At least one Sunday a month, my husband and I go to the central plaza of the Santa Maria la Ribera neighborhood of Mexico City where a group of senior citizens dressed in their slick and flashy best dance to cumbia sonidera, tropical son, danzón, and salsa tracks spun by a DJ named Sonidero Sincelejo. We go to watch and dance and generally to soak up the joy.  

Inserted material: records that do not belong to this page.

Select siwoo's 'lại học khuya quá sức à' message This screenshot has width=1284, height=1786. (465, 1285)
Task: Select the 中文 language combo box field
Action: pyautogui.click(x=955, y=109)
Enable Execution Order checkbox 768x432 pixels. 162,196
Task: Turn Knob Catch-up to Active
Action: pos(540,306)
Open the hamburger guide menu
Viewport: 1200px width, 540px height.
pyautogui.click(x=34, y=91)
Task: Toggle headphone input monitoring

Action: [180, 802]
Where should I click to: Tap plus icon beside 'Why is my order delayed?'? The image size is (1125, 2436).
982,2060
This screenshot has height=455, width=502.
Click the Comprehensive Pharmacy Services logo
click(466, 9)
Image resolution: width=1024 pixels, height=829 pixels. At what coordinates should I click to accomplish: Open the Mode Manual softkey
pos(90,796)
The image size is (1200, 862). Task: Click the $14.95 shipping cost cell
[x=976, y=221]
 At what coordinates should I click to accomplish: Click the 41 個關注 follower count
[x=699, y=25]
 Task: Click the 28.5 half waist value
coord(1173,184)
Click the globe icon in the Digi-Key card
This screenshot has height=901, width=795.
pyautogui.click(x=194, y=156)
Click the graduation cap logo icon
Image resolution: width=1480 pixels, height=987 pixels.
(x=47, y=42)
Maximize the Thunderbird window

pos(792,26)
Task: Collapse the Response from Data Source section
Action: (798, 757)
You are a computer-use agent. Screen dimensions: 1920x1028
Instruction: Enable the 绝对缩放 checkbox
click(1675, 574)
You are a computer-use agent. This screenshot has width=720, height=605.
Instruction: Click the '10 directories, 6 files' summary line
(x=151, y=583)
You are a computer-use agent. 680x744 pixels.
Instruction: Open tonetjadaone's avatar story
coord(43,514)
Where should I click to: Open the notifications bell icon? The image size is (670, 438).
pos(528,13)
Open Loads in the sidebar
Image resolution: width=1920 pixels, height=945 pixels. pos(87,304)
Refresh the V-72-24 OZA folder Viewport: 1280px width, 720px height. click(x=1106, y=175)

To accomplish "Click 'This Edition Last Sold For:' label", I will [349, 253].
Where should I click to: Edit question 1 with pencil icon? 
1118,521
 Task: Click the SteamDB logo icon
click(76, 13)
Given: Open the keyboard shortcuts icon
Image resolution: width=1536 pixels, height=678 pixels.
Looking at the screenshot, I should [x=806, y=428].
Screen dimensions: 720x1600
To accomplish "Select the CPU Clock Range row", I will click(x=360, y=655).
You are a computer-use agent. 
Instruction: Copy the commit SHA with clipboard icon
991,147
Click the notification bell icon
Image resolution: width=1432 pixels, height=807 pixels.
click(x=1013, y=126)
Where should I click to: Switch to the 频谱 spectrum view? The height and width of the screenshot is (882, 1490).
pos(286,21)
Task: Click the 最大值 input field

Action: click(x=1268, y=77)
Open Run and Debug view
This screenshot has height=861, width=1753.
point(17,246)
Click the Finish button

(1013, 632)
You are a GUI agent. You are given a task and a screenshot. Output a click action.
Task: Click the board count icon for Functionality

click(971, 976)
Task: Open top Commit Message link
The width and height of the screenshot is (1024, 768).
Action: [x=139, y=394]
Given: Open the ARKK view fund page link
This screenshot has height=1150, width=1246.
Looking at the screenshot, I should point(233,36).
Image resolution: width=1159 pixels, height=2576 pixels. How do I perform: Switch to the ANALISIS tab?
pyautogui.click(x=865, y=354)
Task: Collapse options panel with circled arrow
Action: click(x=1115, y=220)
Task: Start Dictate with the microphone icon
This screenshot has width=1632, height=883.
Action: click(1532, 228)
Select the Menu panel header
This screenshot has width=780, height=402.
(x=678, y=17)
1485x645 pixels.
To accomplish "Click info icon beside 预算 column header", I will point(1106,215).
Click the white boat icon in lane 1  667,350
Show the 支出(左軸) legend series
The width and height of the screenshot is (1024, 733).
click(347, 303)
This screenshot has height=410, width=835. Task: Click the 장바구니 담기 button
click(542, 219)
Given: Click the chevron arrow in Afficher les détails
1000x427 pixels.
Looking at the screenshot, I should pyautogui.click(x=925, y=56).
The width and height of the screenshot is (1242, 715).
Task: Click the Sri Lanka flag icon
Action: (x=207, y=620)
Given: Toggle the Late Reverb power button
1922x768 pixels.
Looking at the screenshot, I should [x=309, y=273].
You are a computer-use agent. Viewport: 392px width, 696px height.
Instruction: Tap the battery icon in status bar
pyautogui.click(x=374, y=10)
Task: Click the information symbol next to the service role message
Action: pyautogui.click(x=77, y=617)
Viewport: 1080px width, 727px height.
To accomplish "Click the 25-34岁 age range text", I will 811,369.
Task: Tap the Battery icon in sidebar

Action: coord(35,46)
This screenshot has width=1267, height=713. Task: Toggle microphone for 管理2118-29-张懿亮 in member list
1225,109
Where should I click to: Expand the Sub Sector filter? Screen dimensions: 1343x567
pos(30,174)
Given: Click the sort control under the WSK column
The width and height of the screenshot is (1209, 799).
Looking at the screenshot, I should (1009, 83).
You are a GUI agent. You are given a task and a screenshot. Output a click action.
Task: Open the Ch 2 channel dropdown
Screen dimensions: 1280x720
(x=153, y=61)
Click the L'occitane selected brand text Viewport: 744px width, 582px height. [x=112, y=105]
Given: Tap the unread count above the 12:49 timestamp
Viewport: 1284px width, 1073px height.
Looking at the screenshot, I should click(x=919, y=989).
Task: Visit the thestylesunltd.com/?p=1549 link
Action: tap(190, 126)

The old people who dance in the park are happy and they are gorgeous and they are incredible dancers. Each one of them is old enough to have been beaten bloody by grief at some point or many, and still, they’re dancing. It gives me hope that when I’m old, I’ll be dancing, too. It gives me hope that doing things I love will still make me smile huge and feel alive. People stop and sit and watch for periods and they smile and clap and whistle in admiration. And they’re OK. While the old people dance, everyone in that corner of the plaza, every person with all of their pain and sorrow is just fine, at least for that moment. The whole scene is a testament to the human capacity for sharing joy in the face of life. And I can’t think of anything people need reminding of more than that. Especially now.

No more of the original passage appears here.